One possible limitation of this analysis was that our model used a negative binomial regression to estimate reporting lag times, but did not account for the size of the jurisdictions. Case reporting load could be important in a jurisdiction's ability to improve and sustain timeliness of reporting. The jurisdictions that did not show substantial improvement were relatively smaller, although not the smallest in Virginia. We believe that the lack of significant improvement may be explained at least partially by the fact that their lag times (both raw and estimated) were comparatively smaller to start with, leaving less room for improvement, as the desired reporting habits were already established. The health districts that showed steady improvement in lag times were wide-ranging in terms of their size and the number of cases they contributed, included both urban and rural areas, and represented a majority of Virginia health districts; these findings offer a strong argument toward the effectiveness of the intervention in all types of jurisdictions, regardless of size.
One alternative way to examine timeliness of STD reporting would involve analyzing the number of mailings as an estimate of mailing frequency. In our project, we chose the difference between date reported and date diagnosed for each case by district because we believed this to be a more accurate measure of reporting timeliness.

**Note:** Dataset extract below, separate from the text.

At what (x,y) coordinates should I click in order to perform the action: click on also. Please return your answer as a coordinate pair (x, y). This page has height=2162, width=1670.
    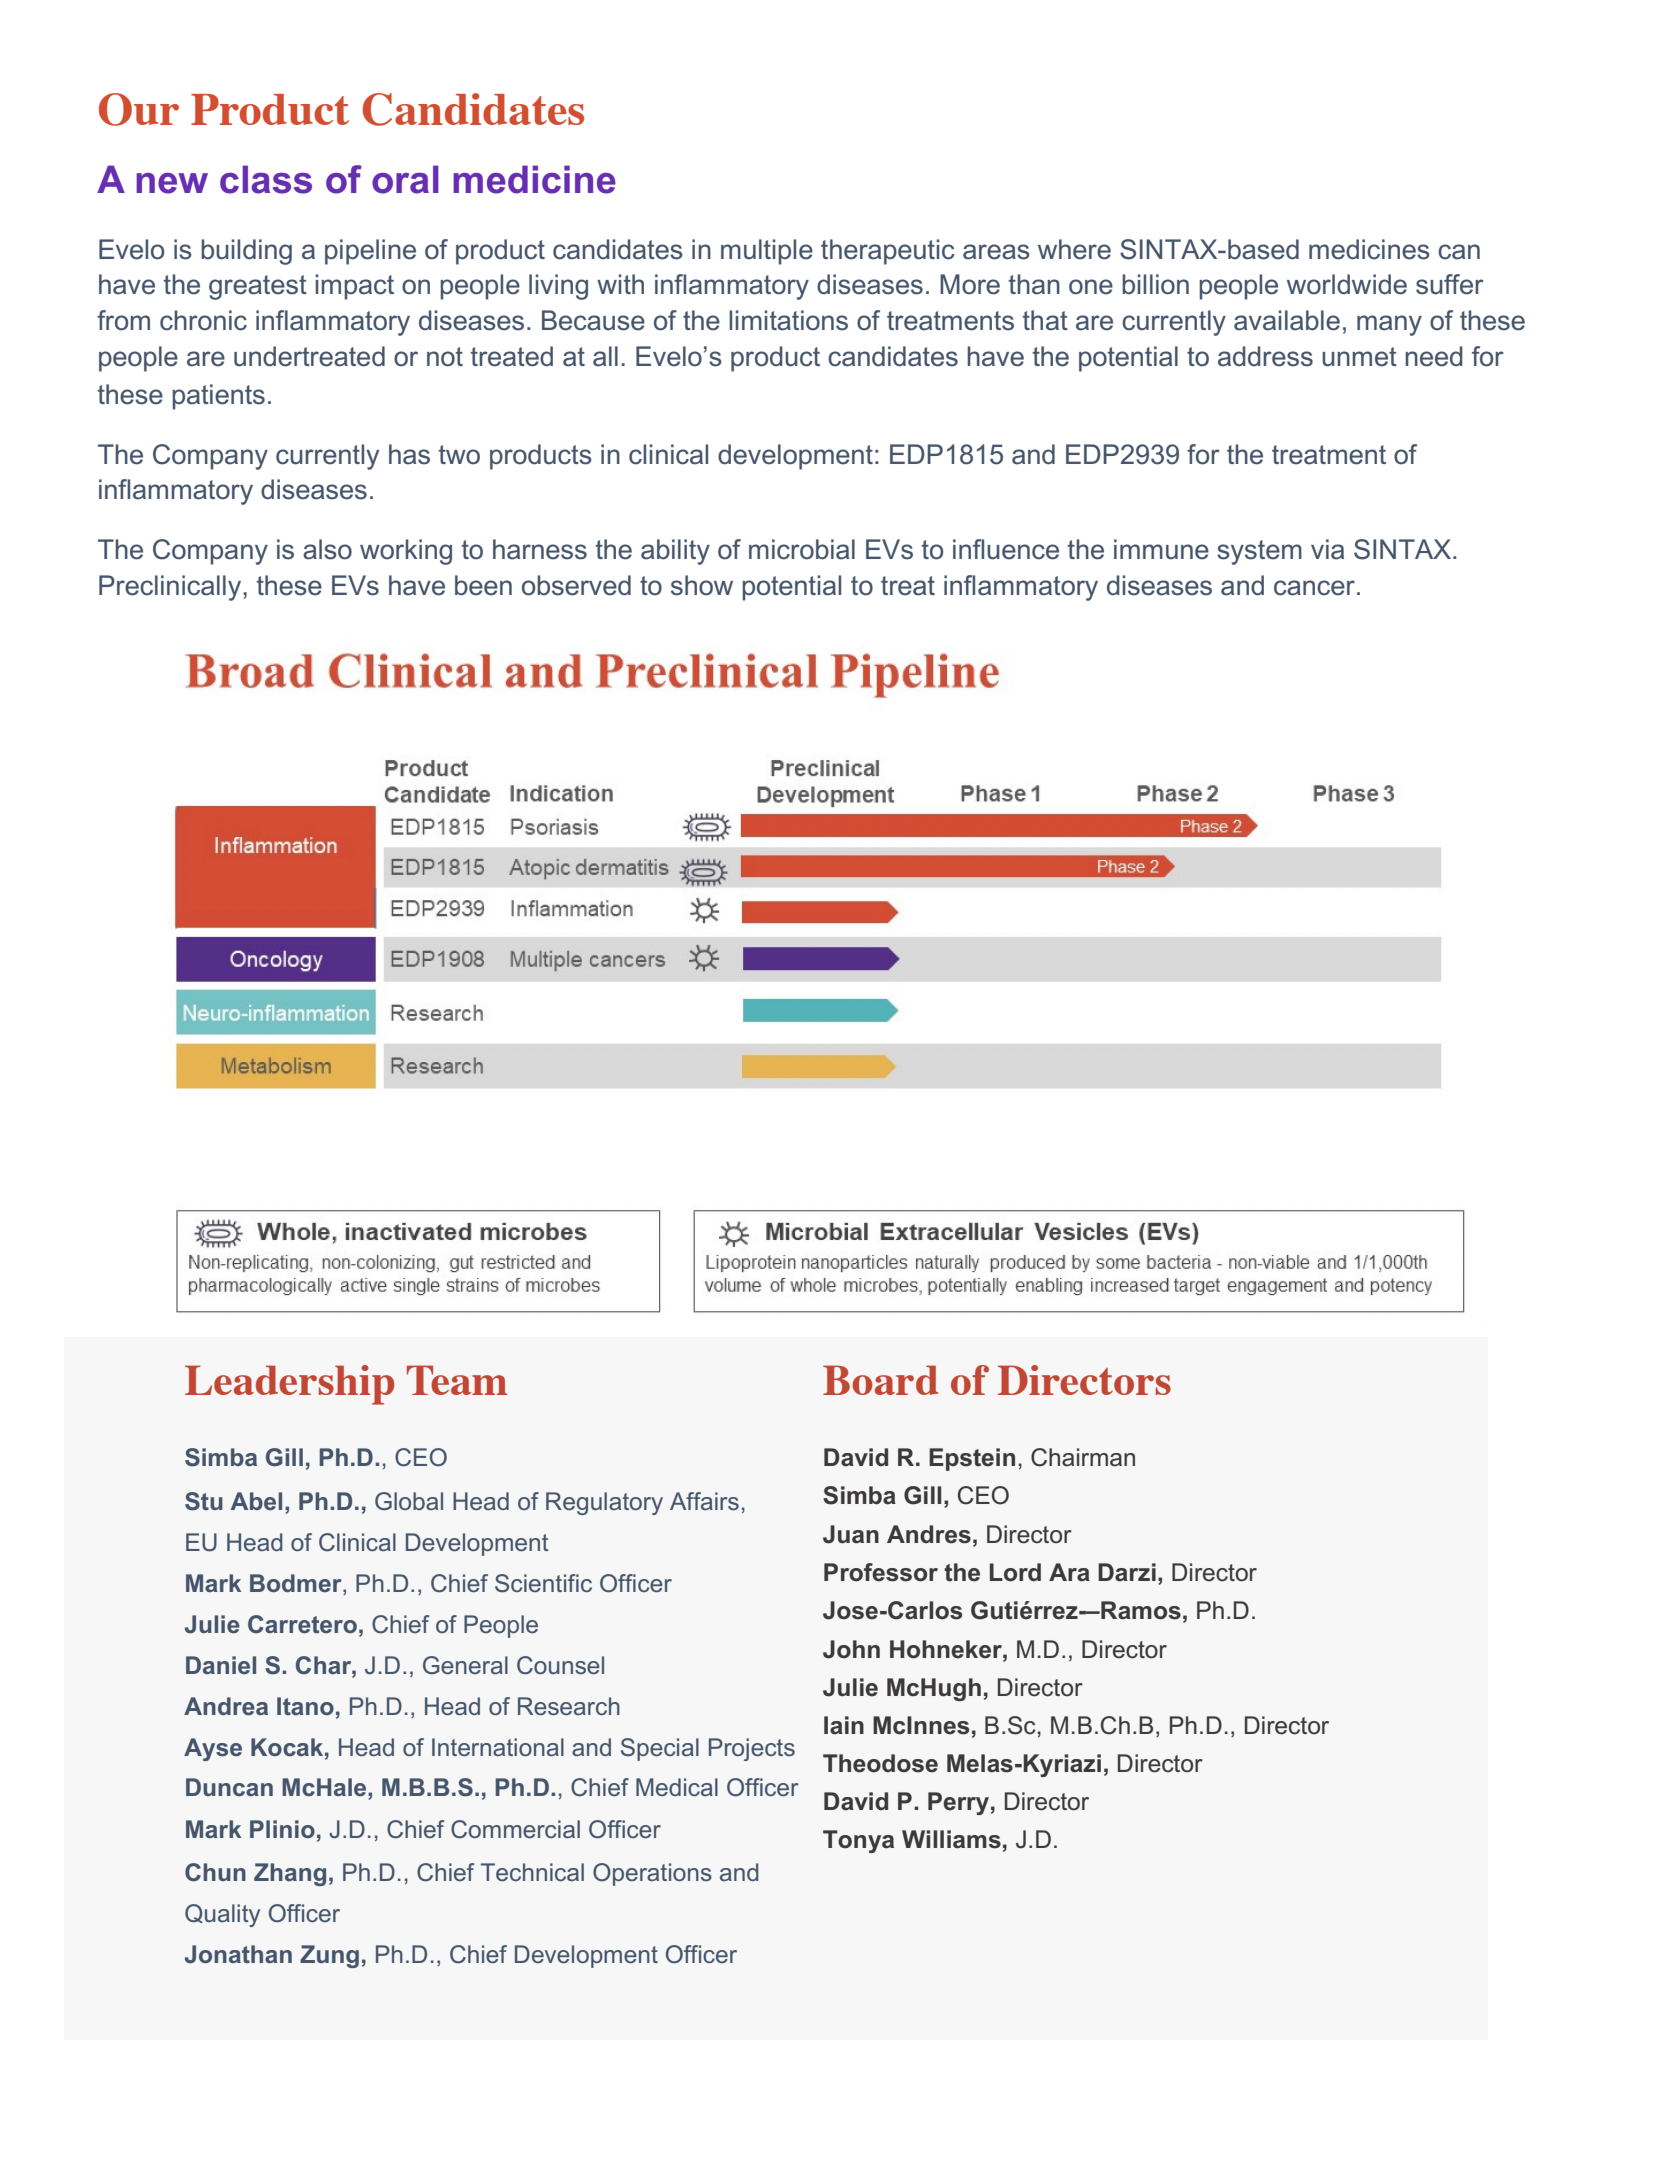
    Looking at the image, I should click on (327, 549).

Virginia's paper reporting system adds an extra burden on LHD personnel, which sometimes results in significant delays in reporting STDs to the national data system. While providing mailing cost reimbursements did improve reporting in a majority of our project areas, the median overall delay for receiving paperwork in the central office was 38 days after the case diagnosis. This may also be due to occasional data-entry delays, which we could not account for in our model. However, such delays have historically been minimal; for a majority of the time period included in the analysis, case reports and related paperwork were consistently entered into the STD surveillance database within five days of receipt. To further improve reporting timeliness, alternative solutions to paper reporting of STDs should be considered, so that private providers and laboratories report these conditions directly to the central office and the LHD, thereby eliminating the need for the extra step in our reporting system.8
One possible no-cost alternative that may be considered in improving timeliness of reporting may be reminder e-mails. Our analyses cannot clearly separate the effect of the reminders from the effect of reimbursement itself; however, repetitive reminders may be of some help in improving lag times in reporting.
Providing mailing cost reimbursements resulted in improved timeliness of reporting for more than three quarters of Virginia's health districts. Therefore, the initial assumption of the effectiveness of the mailing reimbursements appears justified. Further analyses are warranted to determine why reimbursement was more effective in some health districts compared with others, as well as to assess continued sustainability of our project in health districts that indicated improved reporting timeliness.